Furthermore, in the world of business, there are times of boom and times of recession. During booms, businesses enjoy as sales increase and income streams in. However, during recessions businesses suffer because sales decline and at times it becomes difficult to even pay for recurring expenses. In times like this, corporations will need to use their savings to remain in operation. Therefore, the better the cash flow of a firm the higher the chances that the firm will sail through the tough periods. Moreover, expansion is among any corporation’s main aims. Sadly, expansion programs require a lot of cash while returns from the same take time to be realized. However, this is a risk that any firm must take at a given point in time (O’Berry, 2010). Though firms will see their liquid cash decline during expansion, effective preparation to have sound cash flow will be vital to pushing any firm through this period successfully.

On the other hand, firms may always not have the cash to fund all their activities and plans. As a result, firms result in borrowing from banks to fund their plans. However, banks will not issue loans without the assurance that the firms will be able to pay, both the principal loan and interest. Among the issues that banks consider in determining whether a corporation qualifies for a loan is the cash flow of the corporation. As a result, corporations with good cash flows are deemed able to pay for their loans without much strain (Marney & Tarbert, 2011). Consequently, cash flow is a paramount factor in determining whether a corporation can secure a loan from a financial institution or not.

Similarly, when a business opportunity comes along, it is the most prepared firm that can take advantage and benefit from it. Regrettably, the business opportunities cannot be focused with precision, given the unstable economic environment in which businesses operate. Nevertheless, the opportunities can make a great difference in a firm’s existence. Therefore, firms should be well prepared by maintaining sufficient cash flow to take advantage of good opportunities whenever they come along (Megginson & smart, 2008).

Additionally, cash flow is paramount in enhancing the credibility of a corporation not only among its shareholders but also among other stakeholders. Therefore, a firm with well-managed cash flow stands a high chance of getting new investors.

Similarly, a firm that accurately predicts its cash flow will be able to plan well for its activities. As a result, negative disturbances on the budget are minimized, further improving a firm’s credibility. On the same note, increasing shareholders’ value is the main aim of any corporation. As a result, firms endeavor to increase dividend payments each year. Higher cash flow allows a firm to have extra cash after settling all expenses (Marney & Tarbert, 2011). The extra cash can be used to increase production through the acquisition of advanced technology, as well as increasing dividends paid to shareholders.

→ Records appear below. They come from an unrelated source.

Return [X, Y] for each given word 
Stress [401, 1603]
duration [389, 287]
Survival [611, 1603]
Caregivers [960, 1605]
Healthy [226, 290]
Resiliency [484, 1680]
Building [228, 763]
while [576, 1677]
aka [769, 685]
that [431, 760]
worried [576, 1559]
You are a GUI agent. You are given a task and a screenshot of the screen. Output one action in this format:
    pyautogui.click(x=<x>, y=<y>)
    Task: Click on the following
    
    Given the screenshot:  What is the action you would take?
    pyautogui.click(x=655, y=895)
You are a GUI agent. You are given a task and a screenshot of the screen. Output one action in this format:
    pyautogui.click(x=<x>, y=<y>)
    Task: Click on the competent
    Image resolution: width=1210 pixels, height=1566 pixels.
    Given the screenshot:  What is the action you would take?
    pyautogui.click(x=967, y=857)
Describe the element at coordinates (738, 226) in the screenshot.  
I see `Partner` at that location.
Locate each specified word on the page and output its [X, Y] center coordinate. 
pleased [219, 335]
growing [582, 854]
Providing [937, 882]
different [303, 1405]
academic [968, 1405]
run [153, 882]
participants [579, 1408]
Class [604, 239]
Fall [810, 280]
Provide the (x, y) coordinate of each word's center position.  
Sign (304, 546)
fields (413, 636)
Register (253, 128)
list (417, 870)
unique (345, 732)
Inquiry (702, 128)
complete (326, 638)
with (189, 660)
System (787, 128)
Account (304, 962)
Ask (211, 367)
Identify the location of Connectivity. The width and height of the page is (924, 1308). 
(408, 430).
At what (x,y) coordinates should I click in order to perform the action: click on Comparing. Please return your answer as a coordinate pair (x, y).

More importantly, cash flow enables a corporation to avoid paying higher interest for short-term loans. A corporation that controls its cash flow efficiently will not lack money to settle its bills. Consequently, the corporation will not be compelled to go for short-term loans when it runs short of liquidity and options are limited. On the contrary, the firm will have enough time to consider all options of credit.

The advantages of cash flow to a corporation are vital and cannot be overlooked. Consequently, any firm should ensure that cash flow is well managed for guaranteed continuity. It should be noted that cash flow is used in other instances to gauge the management of a corporation. Similarly, new shareholders and other stakeholders use cash flow for their private decisions. As a result, a lot of care should be taken when dealing with the cash flow issue.

References

Hirschey, M. (2008). Managerial Economics. Stanford: Cengage Learning.

Marney, J., & Tarbert, H. (2011). Corporate Finance for Business. New York: Oxford University Press.

Megginson, W. L., & Smart, S. B. (2008). Introduction to Corporate Finance. Stanford: Cengage Learning.

O’Berry, D. (2010). Small Business Cash Flow: Strategies for making Your Business a Financial Success. Hoboken: John Wiley & Sons.